▶ [Text block]
Of all my favorite birding sites, by far the closest to home is la Cañada de los Filtros Viejos (“the Canyon of the Old Filters”, named for structures that once provided water to the city of Morelia). A short walk across the neighborhood, and our urban landscape gives way to riparian forest, followed by everything from cornfields to oaks to temperate thorn forest. If you walk some four miles up the canyon, you even reach a small reservoir with some shorebirds and waterfowl.
Unfortunately, the Cañada’s ease of access also makes it accessible to many other people, who use it to jog, walk their dogs, and ride mountain bikes. And that is why, for 16 pandemic months, I stayed away from la Cañada in favor of less crowded, though more distant, sites.
Still, two months after we achieved full vaccination, I decided to go back and see how this area is looking. It has been a couple of years since a twisting road, with Morelia’s first two tunnels and a bridge, was built around the canyon. I wanted to see how those scars were healing. And, of course, I wanted to see how its birds are doing.
La Cañada de los Filtros Viejos is not a route I follow to find birds I cannot see anywhere else. But it does offer plenty of the endemics and other species that make our area distinctive, and many of them were waiting for me on this latest visit. There were two Squirrel Cuckoos; la Cañada is the highest site in which I have seen these beautiful birds, and this was my first sighting there of a pair. One stayed so long in a single spot on a bush that I thought it might be nesting. But it was gone on my return trip, and there was no nest to be seen.
On the other hand, there was absolutely no doubt that at least some of the abundant Western Wood-Pewees were nesting. I heard the Cordilleran Flycatcher’s distintive re-seat! call everywhere I went, but, unlike the Wood-Pewees, they chose not to be seen.

▶ [Supplied entries]

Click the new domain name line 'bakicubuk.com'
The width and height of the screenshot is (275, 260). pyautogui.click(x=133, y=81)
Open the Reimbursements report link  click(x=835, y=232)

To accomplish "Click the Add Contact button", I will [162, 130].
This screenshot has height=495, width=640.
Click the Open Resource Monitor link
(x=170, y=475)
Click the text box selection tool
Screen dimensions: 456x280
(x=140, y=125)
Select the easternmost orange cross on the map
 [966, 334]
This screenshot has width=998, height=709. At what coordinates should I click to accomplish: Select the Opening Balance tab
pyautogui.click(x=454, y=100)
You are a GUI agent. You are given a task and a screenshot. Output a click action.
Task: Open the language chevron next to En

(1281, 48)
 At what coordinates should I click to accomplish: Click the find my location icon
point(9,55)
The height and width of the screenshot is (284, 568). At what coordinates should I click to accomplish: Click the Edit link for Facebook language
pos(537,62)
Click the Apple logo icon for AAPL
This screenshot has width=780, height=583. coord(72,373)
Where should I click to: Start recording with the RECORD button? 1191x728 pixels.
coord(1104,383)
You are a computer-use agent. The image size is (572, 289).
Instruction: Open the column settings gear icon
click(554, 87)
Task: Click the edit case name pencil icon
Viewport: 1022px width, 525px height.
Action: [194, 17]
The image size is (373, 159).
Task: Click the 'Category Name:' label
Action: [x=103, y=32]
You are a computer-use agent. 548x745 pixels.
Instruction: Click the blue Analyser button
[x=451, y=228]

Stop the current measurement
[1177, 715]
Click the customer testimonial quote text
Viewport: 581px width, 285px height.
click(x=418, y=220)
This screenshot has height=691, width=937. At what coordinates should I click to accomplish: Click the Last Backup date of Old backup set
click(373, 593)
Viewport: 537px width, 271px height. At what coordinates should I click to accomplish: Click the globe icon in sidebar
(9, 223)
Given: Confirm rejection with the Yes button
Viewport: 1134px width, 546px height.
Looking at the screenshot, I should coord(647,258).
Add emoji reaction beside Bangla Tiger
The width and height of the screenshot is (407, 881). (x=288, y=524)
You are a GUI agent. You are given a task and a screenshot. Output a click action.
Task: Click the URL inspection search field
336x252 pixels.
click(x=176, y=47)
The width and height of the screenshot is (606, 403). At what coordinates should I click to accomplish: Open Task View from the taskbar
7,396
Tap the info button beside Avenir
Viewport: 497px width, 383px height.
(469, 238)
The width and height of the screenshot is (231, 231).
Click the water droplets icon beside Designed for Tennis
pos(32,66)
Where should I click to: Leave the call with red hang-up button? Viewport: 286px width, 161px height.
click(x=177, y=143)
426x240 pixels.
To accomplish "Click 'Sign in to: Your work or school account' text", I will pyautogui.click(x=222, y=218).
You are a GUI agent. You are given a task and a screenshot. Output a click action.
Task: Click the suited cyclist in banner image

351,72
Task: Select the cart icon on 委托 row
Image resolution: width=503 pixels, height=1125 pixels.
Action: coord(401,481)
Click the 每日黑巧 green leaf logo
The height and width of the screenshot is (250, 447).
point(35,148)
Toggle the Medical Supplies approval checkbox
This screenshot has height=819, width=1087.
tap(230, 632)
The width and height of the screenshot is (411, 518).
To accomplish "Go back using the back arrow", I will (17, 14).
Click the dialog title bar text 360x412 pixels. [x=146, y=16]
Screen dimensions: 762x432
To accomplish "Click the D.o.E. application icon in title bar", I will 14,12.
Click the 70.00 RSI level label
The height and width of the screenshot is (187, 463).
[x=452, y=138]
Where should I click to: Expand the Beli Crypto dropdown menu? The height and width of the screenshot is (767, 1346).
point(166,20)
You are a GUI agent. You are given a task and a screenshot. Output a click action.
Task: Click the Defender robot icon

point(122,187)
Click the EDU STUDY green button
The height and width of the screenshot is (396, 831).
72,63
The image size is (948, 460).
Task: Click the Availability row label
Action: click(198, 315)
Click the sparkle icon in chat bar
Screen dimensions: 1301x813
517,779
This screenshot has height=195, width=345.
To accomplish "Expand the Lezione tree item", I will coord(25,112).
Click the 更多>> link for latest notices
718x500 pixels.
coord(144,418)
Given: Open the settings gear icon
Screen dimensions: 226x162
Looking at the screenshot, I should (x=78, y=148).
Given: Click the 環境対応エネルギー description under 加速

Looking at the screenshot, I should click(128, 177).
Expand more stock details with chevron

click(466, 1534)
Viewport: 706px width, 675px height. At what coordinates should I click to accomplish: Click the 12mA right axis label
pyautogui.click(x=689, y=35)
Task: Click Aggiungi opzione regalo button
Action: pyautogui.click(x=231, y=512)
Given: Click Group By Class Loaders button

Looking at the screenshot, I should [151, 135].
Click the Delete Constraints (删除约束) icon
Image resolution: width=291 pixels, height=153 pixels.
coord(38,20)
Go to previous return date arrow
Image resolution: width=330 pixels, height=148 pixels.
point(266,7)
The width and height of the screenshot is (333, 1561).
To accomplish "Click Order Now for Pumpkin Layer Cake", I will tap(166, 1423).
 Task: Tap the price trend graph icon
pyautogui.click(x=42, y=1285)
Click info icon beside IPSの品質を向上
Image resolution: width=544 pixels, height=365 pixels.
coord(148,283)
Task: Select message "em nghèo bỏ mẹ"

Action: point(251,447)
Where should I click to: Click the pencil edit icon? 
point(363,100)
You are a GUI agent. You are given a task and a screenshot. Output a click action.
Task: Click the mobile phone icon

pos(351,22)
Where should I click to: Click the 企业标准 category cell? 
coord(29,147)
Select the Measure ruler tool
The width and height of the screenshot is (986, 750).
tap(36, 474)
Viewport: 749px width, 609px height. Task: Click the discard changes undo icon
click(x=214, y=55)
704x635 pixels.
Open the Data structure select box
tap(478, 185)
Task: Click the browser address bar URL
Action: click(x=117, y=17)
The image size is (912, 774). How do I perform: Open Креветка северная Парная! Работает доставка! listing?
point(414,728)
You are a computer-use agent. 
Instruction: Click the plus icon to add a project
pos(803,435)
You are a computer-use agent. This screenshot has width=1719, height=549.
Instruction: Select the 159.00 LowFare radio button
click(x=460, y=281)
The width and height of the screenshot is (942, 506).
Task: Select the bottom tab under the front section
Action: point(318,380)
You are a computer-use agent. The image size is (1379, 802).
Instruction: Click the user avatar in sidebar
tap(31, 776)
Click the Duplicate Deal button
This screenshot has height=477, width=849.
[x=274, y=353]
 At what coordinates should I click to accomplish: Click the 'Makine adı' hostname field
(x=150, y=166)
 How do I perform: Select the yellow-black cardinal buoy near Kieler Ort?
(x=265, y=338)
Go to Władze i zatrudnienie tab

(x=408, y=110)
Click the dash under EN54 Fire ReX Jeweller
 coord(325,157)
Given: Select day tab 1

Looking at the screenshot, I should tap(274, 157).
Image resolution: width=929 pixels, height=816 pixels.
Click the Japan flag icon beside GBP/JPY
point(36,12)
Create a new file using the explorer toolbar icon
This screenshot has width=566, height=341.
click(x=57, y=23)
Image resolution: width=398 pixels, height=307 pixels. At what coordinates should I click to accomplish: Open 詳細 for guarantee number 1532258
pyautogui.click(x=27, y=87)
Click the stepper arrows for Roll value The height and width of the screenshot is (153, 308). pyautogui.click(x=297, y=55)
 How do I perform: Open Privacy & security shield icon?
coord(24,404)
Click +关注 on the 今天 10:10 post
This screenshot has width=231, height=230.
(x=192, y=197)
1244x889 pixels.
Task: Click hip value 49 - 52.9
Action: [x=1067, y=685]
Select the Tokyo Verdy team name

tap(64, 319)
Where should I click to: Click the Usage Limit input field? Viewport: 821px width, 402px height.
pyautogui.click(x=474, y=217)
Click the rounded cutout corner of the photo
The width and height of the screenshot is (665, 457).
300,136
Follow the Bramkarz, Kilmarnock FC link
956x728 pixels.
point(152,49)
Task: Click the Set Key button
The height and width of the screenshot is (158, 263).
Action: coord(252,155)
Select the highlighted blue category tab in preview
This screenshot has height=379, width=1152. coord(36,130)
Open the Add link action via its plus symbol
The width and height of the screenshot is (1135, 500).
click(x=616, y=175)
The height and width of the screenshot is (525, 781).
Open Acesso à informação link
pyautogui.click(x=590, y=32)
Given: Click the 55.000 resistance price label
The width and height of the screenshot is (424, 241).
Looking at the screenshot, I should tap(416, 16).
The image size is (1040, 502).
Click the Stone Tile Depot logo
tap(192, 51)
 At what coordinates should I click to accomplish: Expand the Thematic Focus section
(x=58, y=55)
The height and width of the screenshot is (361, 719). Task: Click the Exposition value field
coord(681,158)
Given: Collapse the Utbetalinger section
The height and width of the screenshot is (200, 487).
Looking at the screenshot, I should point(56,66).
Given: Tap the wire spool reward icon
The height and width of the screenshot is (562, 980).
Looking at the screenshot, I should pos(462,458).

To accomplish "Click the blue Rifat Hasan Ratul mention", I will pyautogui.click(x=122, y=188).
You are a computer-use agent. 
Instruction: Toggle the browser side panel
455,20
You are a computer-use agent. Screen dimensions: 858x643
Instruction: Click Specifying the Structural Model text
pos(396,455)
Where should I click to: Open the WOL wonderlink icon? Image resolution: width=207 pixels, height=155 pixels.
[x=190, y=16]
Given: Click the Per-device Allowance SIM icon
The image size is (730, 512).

▶ [Exercise instructions]
a. Rewrite the birding text starting with "Still, two months" and going on through "birds are doing.", replacing "road" with "highway".
b. According to the birding text, how many Squirrel Cuckoos were seen on the latest visit to la Cañada?
c. Continue the birding text past its final sentence.
The material is separate from the birding text and unrelated to it.

▶ [Responses for each task]
a.
Still, two months after we achieved full vaccination, I decided to go back and see how this area is looking. It has been a couple of years since a twisting highway, with Morelia’s first two tunnels and a bridge, was built around the canyon. I wanted to see how those scars were healing. And, of course, I wanted to see how its birds are doing.

b. Two.

c.
La Cañada is a great place to hear Blue Mockingbirds and Orange-billed Nightingale-Thrushes, but this visit these secretive birds were also easy to see. My guess is that they are still mating. And Elegant Euphonias are always a thrill to see. For the taxonomy fans out there, the American Ornithological Society just announce that this species should be moved to the Chlorophonia genus. Big news!
Blue Mockingbird
Yes, Virginia, those Elegant Euphonia colors are real.
Gray Silky-Flycatchers are common throughout the central Mexican highlands. My son and I still remember seeing our first Silky-Flycatchers, right here in the Cañada. This time, they seemed to be everywhere. This elegant bird is part of a small family, unrelated to other birds called “flycatchers”, but including the Phainopepla of the American southwest.
The Rusty Sparrow is a bird of Mexico and Central America that looks remarkably like the Rufous-crowned Sparrow, but is considerably larger. As I walked three miles down the canyon, I kept hearing what I thought was this bird’s call (ending with chuck! chuck! chuck!). So I was delighted when one finally let me see it singing, confirming my suspicion. They are another species that is more often seen than heard.
Red-tailed Hawks are certainly not specific to Mexico, but I have been following a pair of them for a long time at Los Filtros — one dark morph, and the other light morph. It was a pleasure to see them once more on this visit. But it was even better to see a new pair of Red-tails as well, both with much redder tails than the older Hawks. They definitely acted like first-year birds (flying a short distance with their “landing gear” hanging down, and then landing at the first available tree), so I’m assuming they are the older generation’s eaglets.
There were plenty of other old friends awaiting me on this visit to los Filtros Viejos, many of them Mexican endemics. Those who live in the western United States would be acquainted with the abundant Black-headed Grosbeaks. But you must come to Mexico to meet the also-common Rusty-crowned Ground-Sparrows and Slate-throated Redstarts. And the Spotted Wrens with which I will leave you are specific to southwestern Mexico. As you can see, Spotted Wrens, unlike their distant U.S. relatives, are highly social birds.